Let $\Sigma_1=\sum_{i=1}^{\infty}{(\prod_{j=1}^{j}{X_i})}$ and notice that $\Sigma_1=X_1(1+\sum_{i=2}^{\infty}{(\prod_{j=2}^{j}{X_i})})=X_1(1+\Sigma_2)$

Also note that $\Sigma_1$ and $\Sigma_2$ are also iid (can be seen via dummy index changes).

Let us also assume that $\Sigma_i$ has the pdf $f_{\Sigma}(\sigma)$

Define $Y=(1+\Sigma_2)$, $f_Y(y)=f_{\Sigma}(y-1)$

Anyway since $\Sigma_2$ does not contain $X_1$, they are also independent.

Finally we can write down:

$f_{\Sigma}(\sigma)=\int_{\mathscr{Y}}{f_X(\sigma/y)f_Y(y)dy}=\int_{x=0}^{1}{f_X(x)f_Y(\sigma/x)dx}=\int_{x=0}^{1}{f_X(x)f_{\Sigma}(\sigma/x-1)dx}$

For an arbitrary $f_X(x)$ this cannot be solved, even existence of $f_{\Sigma}$ cannot be guaranteed.

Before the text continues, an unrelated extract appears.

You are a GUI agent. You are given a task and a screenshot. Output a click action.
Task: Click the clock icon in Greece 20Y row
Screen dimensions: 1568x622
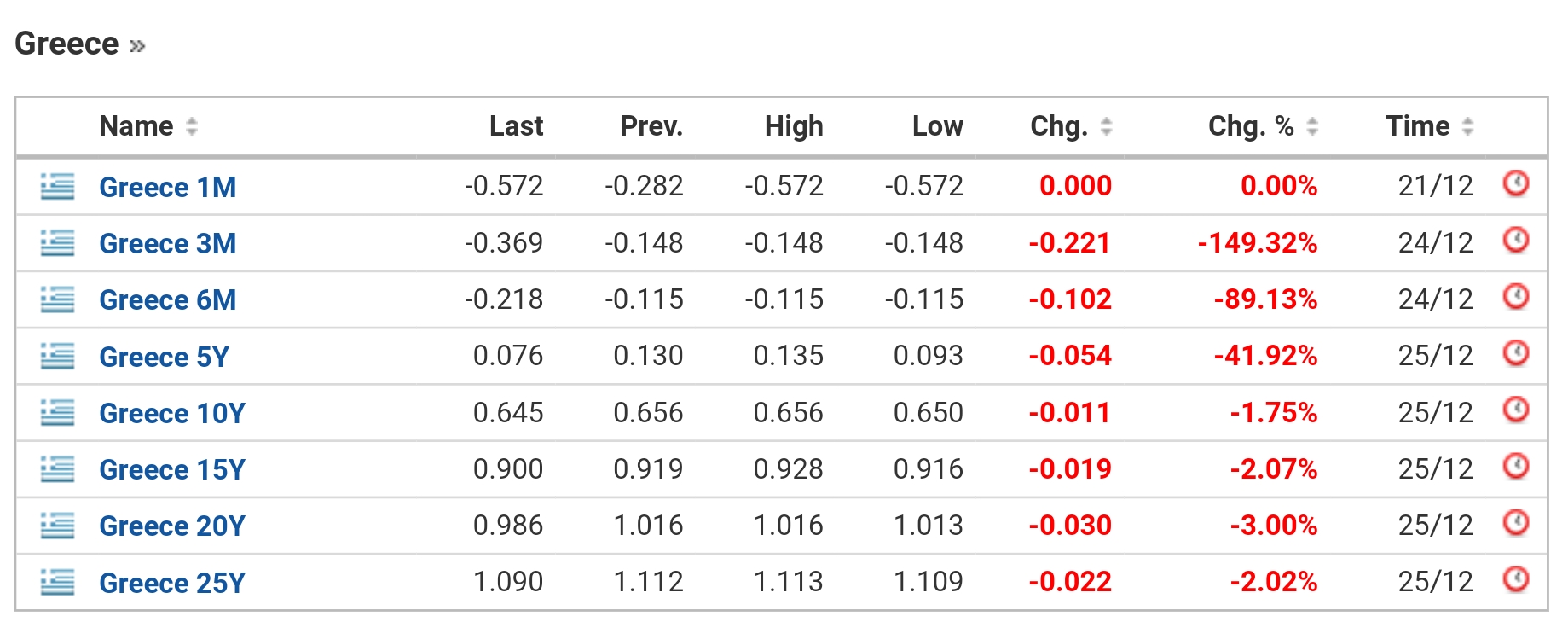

One trivial solution for $(X,\Sigma)$ pair is satisfied by $f_X(t)=f_\Sigma(t)=\delta(t)$

One trivial $X$ implying that $\Sigma$ does not have a (not heavy tailed) pdf is: $f_X(t)=\delta(t-1)$

So if you can give us $f_X(x)$, we can talk again about the solution. If not for all I care I have given you a solution and an answer.